Your favourite Groove Merchant
Strider79it
1,176 Posts
mmmmmm.......everybody love this.. ...but this is my fav.. what 's yours ?
Comments
Heavy jazzfunk!
NO TROUBLE ON THE MOUNTAIN
i'm for real.
Yeah, and Ramon Morris Sweet Sister Funk also...dope LPs!
go to sleep focker
Jimmy McGriff-Groove Holmes-Reuben Wilson, all put out nasty organ juice on GM!
amd this:
wow I would like to hear that......
yo its not like some real crazy shit, but I dig it anyway, has that plastic cheesy slow-nearly-disco 75 popjazz vibe (very produced-very arranged), McGriff on various keyboards, were talking pimpsteez(again), and definitely funky!
oh man, thanks for sharing those nice memories.....I really think these artists that used to record for the groove merchant label, should be considered more in the music history..........why, when there are millions of books around abt the same 3 or 4 heavyweights, ain't no single book on the soul jazz scene ?
Anytime.

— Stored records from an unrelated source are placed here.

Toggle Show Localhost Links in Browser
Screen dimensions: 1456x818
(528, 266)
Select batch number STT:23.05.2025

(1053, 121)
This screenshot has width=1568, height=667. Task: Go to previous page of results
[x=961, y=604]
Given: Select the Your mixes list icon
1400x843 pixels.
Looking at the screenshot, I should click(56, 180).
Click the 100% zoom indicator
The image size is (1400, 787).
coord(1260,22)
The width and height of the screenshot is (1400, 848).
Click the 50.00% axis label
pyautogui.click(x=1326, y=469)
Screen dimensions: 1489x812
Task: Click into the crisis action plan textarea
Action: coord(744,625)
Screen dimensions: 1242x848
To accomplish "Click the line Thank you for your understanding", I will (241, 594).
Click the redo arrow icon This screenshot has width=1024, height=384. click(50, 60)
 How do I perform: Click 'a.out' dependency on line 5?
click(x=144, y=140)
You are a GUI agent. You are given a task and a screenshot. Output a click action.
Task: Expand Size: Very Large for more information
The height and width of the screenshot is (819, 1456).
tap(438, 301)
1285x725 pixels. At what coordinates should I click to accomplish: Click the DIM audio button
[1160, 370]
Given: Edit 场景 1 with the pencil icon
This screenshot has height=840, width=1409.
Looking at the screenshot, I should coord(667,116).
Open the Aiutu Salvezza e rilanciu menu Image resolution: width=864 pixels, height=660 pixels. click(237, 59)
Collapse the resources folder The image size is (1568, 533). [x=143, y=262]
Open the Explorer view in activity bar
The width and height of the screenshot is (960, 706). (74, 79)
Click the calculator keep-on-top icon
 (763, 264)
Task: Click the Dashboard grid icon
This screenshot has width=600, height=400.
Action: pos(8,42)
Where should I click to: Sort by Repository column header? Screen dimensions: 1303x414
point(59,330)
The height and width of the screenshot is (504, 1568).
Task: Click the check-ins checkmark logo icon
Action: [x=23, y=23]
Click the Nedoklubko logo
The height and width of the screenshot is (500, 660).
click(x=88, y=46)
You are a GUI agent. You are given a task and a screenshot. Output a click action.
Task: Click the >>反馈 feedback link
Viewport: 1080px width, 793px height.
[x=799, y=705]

Growing up in an African-American neighborhood in Chicago in the 70's and 80's, I still tend to think of soul-jazz - lovingly - as "old black guy" music. Seems like if I went into any barbershop/tavern/diner where most of the clientele were black folks in their forties and up, that was the indigenous folk music (after the blues, of course). I'm too young to remember the days when every other bar in black-populated areas had a Hammond organ as a semi-permanent fixture, but there were still reminders of that time well into the Reagan years. If you went into south Chicago establishments like Gladys' Restaurant, at least half of the jukebox was jazz 45's. (The restaurant is still around, but the juke is all CD's now.) Mr. T.'s on 87th & Stony Island (now known as Coop's) sold all kinds of black music, but even in the eighties, it was mostly GM-type jazz that you heard on the store stereo. It wasn't just limited to instrumentalists, either - singers like Dakota Staton and Arthur Prysock appealed to this same audience. And you seldom read about these people in Down Beat.
You know what the hell of it is? As soon as this kind of jazz turned into a big retro thing with white audiences in the 90's, many of the original artists and audience started dying off. Charles Earland lived just long enough to see the jazz organ resurgence, and he reportedly wasn't too happy that his recognition came so late.
That's why I was so glad to see Jimmy McGriff get such in-depth coverage in a recent issue of Wax Poetics. No other time can I remember his career being examined in such minute detail. And he's still living, too!
Sorry for the sermon, folks, but GM really was filling a void for certain audiences who weren't being served anymore (ca. '71-'76). I guess not all jazz fans were listening to Billy Cobham.
Onne of the better ones I have is
Pretty dope for listening and samples
Oh man you are sooooo right !
in italy every summer they organize many jazz festivals all around
but the names are all the same.....
one year you have
Billy Cobham
Ron Carter
Pat Metheny
Chick Corea
Joe Zawinul
and Keith Jarrett
than next year it would be
Chick Corea
Pat Metheny
Keith Jarrett
Billy Cobham
Joe Zawinul
and ron Carter
it's so damn boring..........obviously in the audience you see all these spoiled/intellectual/snobs that think they are watching "The Jazz" with capital "J" ...........
you know they are subdued to the "cult of personality" and so after you heard 1 hour of Ron Carter everybody chhers anmd think they saw Jesus in person....
probably they have multiple copies of "birth of the cool" but they don't have any Groove Merchant . ....ain't no fun in their jazz
I think one was on Capitol and the other was Solid State or something???